Relugolix is an antagonist of the human GnRH receptor that competitively binds to the GnRH receptor with subnanomolar binding affinity. In a phase 1 study, in which single 1- to 80-mg doses of relugolix were administered to healthy premenopausal women, rapid (within hours), dose-dependent (with respect to degree and duration) decreases in circulating concentrations of the pituitary (LH, FSH), and ovarian (E2 and P) hormones were observed. At 24 hours postdose, mean E2 concentrations for the 40- and 80-mg doses of relugolix were similar (30.2 pg/mL and 30.3 pg/mL, respectively), suggesting that doses higher than 40 mg are unlikely to provide further suppression of E2 concentrations with once daily administration. The rapid decrease in pituitary and ovarian hormone concentrations after dosing is consistent with the rapid absorption of relugolix and its mechanism of action as a GnRH receptor antagonist. Notably, relugolix trough concentrations at steady state, the lowest concentration during once daily administration, are 7.5 times the half maximal inhibitory concentration (IC 50 ; 0.32 nM) and approximately equivalent to the IC 90 value (2.6 nM) for the GnRH receptor. On multiple-dose administration of relugolix, initial decreases in pituitary and ovarian hormone concentrations are consistently maintained during once daily administration through the 24-hour dosing interval, reflecting a sustained suppression of the hypothalamus-pituitary-gonadal axis.

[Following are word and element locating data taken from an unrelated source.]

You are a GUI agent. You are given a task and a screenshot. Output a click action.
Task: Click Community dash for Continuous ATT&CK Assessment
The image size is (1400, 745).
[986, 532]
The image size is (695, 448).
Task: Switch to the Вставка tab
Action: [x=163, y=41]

Specifically for E2, mean concentrations on day 14 measured at various postdose time points were consistently low (range: 3.9 to 4.7 pg/mL), demonstrating that after administration of a 40-mg dose of relugolix E2 concentrations are maintained low and stable over the entire 24-hour dosing interval. Collectively, these data demonstrated that decreases in pituitary and ovarian hormone concentrations were achieved at all doses, but doses higher than 40 mg would not achieve greater reductions. Therefore, 10-, 20-, and 40-mg once daily doses were selected for further evaluation in the phase 2 studies in women with UF and EM.